Venous and Arterial ulcers

September 21, 2012 | By | Reply More

Venous and Arterial ulcers

Venous ulcers
Part of postphlebitic limb syndrome where there may be a history of past DVT. The ulcer is associated with oedema, lipodermatosclerosis (woody thickening of soft tissues around the calf), and venous congestion with secondary calf perforators and varicose veins. The ulcer is usually over the medial malleolus but can be large, involving the whole of the gaiter region.
  • If pulses are absent in the foot, there may be an arterial element, which can be excluded by measurement of the ankle to brachial pressure index (ABPI).
  • If any doubt persists, a vascular referral for arterial reconstruction should be considered but four-layer bandaging must be avoided when there is arterial insufficiency.
Arterial ulcers
These are often multiple and occur distally over and between the toes or at pressure points such as heels or malleoli.

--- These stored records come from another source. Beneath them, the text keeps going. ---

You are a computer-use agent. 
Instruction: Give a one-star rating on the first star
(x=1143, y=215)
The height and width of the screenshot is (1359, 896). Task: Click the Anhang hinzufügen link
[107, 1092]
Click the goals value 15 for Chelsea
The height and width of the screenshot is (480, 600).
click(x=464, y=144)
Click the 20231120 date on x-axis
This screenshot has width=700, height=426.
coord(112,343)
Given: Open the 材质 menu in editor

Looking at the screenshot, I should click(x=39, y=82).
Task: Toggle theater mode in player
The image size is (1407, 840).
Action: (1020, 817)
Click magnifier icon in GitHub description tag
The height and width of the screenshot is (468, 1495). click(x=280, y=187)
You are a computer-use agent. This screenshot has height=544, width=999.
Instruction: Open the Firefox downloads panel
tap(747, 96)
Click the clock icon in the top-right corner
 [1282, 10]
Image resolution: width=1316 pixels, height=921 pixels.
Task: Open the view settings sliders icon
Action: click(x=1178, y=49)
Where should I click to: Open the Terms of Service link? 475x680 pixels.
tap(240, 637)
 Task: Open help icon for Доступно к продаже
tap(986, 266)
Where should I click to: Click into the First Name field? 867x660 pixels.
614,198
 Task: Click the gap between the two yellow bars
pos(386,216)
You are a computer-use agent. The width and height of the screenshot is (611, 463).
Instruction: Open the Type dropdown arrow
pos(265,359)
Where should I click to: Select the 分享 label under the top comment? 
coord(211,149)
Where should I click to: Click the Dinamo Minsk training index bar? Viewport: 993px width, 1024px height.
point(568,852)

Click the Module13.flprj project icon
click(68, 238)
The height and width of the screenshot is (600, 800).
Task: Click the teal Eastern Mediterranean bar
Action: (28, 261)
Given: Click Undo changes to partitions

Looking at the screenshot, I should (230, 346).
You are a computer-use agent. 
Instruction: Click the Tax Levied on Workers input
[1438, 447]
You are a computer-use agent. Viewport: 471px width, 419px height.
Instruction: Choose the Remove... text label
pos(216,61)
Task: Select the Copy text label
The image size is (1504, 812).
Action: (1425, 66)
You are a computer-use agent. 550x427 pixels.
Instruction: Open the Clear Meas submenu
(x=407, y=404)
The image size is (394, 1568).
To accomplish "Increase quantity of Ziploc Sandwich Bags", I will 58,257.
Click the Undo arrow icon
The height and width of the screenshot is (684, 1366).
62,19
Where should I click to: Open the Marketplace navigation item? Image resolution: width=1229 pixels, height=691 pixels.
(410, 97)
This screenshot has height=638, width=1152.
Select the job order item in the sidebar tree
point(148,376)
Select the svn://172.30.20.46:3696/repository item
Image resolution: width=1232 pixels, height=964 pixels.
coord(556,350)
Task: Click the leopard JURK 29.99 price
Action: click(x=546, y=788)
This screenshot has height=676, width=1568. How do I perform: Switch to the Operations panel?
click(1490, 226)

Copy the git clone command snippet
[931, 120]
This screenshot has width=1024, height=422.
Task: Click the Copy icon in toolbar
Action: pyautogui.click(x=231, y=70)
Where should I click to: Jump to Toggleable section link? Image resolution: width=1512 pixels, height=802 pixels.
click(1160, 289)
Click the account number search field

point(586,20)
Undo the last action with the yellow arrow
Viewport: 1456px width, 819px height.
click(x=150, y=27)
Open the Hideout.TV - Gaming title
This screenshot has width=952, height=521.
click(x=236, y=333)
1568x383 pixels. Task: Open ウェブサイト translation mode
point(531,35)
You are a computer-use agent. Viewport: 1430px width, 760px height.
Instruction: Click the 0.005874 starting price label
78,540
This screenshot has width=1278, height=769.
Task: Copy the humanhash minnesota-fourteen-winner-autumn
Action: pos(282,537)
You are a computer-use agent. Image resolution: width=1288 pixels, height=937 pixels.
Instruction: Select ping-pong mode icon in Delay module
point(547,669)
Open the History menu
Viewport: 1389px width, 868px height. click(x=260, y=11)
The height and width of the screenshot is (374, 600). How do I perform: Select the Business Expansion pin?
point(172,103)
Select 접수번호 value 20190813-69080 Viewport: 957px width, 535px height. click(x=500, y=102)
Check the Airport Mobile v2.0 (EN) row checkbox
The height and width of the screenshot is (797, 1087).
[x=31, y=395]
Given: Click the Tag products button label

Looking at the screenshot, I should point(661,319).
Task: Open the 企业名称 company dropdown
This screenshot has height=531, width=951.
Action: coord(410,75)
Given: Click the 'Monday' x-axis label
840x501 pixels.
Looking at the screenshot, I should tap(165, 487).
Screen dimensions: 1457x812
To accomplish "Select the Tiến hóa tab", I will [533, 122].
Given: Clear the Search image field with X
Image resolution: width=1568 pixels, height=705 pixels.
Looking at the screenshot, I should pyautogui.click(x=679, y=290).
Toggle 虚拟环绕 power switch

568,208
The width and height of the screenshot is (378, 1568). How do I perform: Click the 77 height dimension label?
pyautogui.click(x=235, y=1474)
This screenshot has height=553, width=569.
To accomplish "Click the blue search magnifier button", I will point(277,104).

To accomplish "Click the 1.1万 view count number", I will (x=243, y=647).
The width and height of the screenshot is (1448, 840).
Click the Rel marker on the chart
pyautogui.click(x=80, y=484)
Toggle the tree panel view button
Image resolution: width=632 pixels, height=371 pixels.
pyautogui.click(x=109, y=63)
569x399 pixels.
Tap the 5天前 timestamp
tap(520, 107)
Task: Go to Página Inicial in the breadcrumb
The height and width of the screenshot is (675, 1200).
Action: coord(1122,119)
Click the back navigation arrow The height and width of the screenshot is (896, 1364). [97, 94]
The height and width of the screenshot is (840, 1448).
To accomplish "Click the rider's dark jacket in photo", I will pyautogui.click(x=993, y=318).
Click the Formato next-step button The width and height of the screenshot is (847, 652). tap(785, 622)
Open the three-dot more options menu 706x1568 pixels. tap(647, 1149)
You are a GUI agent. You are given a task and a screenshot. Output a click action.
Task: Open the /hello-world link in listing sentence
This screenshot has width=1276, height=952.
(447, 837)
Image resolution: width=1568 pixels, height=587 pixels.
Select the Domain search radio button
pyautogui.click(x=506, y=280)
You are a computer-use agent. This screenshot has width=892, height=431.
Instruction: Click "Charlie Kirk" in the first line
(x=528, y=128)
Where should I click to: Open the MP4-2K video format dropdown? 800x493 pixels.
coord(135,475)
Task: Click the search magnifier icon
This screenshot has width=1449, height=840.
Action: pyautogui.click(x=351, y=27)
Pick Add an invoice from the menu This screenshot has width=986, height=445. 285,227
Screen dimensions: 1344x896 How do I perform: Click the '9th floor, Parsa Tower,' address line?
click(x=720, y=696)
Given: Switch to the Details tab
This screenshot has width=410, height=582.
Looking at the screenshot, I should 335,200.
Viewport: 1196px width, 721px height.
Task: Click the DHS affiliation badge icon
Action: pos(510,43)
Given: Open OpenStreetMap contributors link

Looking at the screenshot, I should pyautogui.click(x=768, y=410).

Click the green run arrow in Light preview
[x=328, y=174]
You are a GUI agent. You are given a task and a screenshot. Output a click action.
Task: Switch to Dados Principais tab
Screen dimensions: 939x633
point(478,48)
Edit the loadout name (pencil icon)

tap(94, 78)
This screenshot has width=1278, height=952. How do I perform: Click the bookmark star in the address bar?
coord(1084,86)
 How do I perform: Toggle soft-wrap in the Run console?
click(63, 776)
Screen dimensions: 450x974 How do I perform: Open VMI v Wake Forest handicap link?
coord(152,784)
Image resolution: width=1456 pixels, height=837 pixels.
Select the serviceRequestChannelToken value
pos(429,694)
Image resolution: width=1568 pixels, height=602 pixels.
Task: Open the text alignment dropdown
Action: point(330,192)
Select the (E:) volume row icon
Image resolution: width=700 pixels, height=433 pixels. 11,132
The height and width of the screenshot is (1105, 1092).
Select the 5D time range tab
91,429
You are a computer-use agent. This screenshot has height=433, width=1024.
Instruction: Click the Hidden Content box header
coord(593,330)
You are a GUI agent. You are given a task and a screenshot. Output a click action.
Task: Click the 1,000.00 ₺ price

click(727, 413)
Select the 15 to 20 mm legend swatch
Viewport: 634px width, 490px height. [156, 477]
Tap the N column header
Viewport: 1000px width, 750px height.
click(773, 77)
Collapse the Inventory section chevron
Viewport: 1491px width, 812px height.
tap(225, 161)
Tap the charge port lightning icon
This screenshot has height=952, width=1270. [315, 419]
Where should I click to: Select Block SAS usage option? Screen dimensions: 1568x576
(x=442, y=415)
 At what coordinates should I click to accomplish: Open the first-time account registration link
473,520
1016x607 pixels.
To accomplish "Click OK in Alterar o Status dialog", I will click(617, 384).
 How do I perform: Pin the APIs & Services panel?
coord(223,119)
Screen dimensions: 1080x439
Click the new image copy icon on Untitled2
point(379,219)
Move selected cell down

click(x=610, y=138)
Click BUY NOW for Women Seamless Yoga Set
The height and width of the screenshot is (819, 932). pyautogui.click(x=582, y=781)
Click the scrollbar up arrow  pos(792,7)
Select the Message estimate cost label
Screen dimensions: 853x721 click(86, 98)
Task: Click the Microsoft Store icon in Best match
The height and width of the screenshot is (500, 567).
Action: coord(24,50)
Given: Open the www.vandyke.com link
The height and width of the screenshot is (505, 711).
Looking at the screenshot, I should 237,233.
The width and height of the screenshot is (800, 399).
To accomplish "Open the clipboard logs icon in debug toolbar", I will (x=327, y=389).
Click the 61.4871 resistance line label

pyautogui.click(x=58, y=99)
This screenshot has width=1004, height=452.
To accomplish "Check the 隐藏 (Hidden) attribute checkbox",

They may occur elsewhere on the leg, usually when there is an associated diabetic or venous element. There is usually a history of arterial disease, particularly peripheral vascular disease with claudication.
  • Unlike venous ulcers, where bacterial colonization is common, the presence of organisms suggests infection, particularly when there is moisture around the ulcers: wet gangrene (caused by staphylococci and streptococci, not clostridia; see later) may ensue with cellulitis.
  • If the leg is kept dry, infection is minimized and a line of demarcation may aid in decision-making for the level of amputation.
  • Arterial reconstruction should be considered before this stage.